In 2018, my state’s Department of Education and Training (DET) produced a brochure for parents called “Literacy and numeracy tips to help your child every day”.
Its top recommendation for “Helping your child work out difficult words” was to tell them, “Look at the picture. What word makes sense?”
Its authors clearly weren’t across the scientific research on how the brain learns to read, which shows that strong readers read (surprise!) the written words in books. Guessing words from pictures or context is only the strategy of 1. weak readers, and 2. learners trying to read books containing spelling patterns they’ve never been taught (e.g. predictable texts, still sadly widely used in schools).
I wrote a cranky blog post about the DET brochure at the time. Then, as my hands were still itching to tear my hair out, I made a free phonics workbook with the same teaching sequence as affordable decodable books, to give parents without much cash a better alternative.
Three years later, parents of five-year-olds have once again been given the same crappy advice in the same brochure, in the 2022 Prep bags. This is the Australian state with the car number-plate slogan “The Education State“, I kid you not.
The brochure only contains the word ‘phonics’ in a section called “Making the most of screen time”, but doesn’t help parents find quality early literacy programs, or consider the difference between them and Reading Eggs, as I have here and here.
There are five nice story books in the Prep bags, suitable for parents to read to children, but not a single decodable book suitable for young beginners to read themselves (unless the book “Hark, It’s Me, Ruby Lee!” is different from “It’s Me, Ruby Lee!” in the Education Minister’s media release).
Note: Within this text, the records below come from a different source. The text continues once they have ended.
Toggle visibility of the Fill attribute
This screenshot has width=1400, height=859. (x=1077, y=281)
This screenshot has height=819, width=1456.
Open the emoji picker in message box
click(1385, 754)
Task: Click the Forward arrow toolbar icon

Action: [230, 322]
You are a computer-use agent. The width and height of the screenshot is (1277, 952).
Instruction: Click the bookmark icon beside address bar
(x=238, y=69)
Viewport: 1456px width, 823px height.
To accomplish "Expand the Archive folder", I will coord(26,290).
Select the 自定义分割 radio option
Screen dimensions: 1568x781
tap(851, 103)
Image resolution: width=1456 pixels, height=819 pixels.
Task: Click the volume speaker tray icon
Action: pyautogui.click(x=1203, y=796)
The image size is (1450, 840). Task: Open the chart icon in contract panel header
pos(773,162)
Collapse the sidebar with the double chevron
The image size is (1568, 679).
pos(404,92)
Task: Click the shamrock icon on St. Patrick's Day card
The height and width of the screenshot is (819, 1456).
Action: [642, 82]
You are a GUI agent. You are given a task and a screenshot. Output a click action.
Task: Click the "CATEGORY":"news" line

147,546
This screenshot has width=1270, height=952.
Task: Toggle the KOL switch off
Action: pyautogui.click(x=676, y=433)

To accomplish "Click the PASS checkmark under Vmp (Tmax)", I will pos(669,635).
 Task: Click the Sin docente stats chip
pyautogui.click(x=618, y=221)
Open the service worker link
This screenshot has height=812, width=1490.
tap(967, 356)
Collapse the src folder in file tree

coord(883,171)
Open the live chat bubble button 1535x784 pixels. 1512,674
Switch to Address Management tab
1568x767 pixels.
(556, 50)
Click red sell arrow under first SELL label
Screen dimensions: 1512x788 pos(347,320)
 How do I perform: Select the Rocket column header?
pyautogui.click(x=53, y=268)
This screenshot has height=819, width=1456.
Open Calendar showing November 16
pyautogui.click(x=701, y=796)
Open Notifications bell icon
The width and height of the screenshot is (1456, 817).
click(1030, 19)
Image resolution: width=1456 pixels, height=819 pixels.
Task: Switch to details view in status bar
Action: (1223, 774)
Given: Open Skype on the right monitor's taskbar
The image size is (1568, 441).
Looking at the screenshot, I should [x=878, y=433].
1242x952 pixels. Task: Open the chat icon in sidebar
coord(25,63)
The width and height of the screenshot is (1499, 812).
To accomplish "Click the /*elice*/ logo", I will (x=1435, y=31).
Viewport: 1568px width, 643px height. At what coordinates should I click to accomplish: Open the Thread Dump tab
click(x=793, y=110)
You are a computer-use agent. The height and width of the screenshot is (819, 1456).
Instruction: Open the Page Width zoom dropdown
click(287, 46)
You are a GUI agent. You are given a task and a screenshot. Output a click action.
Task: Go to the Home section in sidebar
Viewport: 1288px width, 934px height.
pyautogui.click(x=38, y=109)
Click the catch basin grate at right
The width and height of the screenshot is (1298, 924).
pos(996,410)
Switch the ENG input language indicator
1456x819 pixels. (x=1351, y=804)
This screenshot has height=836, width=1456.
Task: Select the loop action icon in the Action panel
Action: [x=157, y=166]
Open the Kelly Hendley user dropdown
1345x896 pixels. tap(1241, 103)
For a calm, thorough discussion of the difference between the approach recommended by the DET in this brochure, and the approach recommended by reading scientists, see this article: Balanced Literacy or Systematic Reading Instruction? by Prof Pamela Snow.
There has been lots of media discussion about the importance of evidence-based teaching in the early years – recent examples are here, here, and here – and so many wonderful schools and teachers are enthusiastically embracing reading science, that I’d imagined further taxpayer-funded distribution of bad advice to parents wasn’t possible.
Our system not only fails many children with language-based learning difficulties at the start of their education, it bizarrely offers non-evidence-based “Colour Themes” during NAPLAN tests, and this year is making life even harder for the ones who battle on to Year 12, by adding a literacy assessment to the General Achievement Test. The result will be recorded on their graduating certificate for potential employers to see.
Instead of going back to tearing my hair out, I’ve made my January 2019 free Letters and Sounds workbook available again. If you can afford something better, use it instead. If not, and if your child is being taught to read and spell by memorising and guessing words, I hope it helps get them decoding and encoding. The leaflet size Pocket Rockets follow the same phonics teaching sequence, and I think they’re still the cheapest printed decodable books for beginners around.
I look forward to the day when the Victorian DET provides more solidly evidence-based early literacy information and resources to children and parents.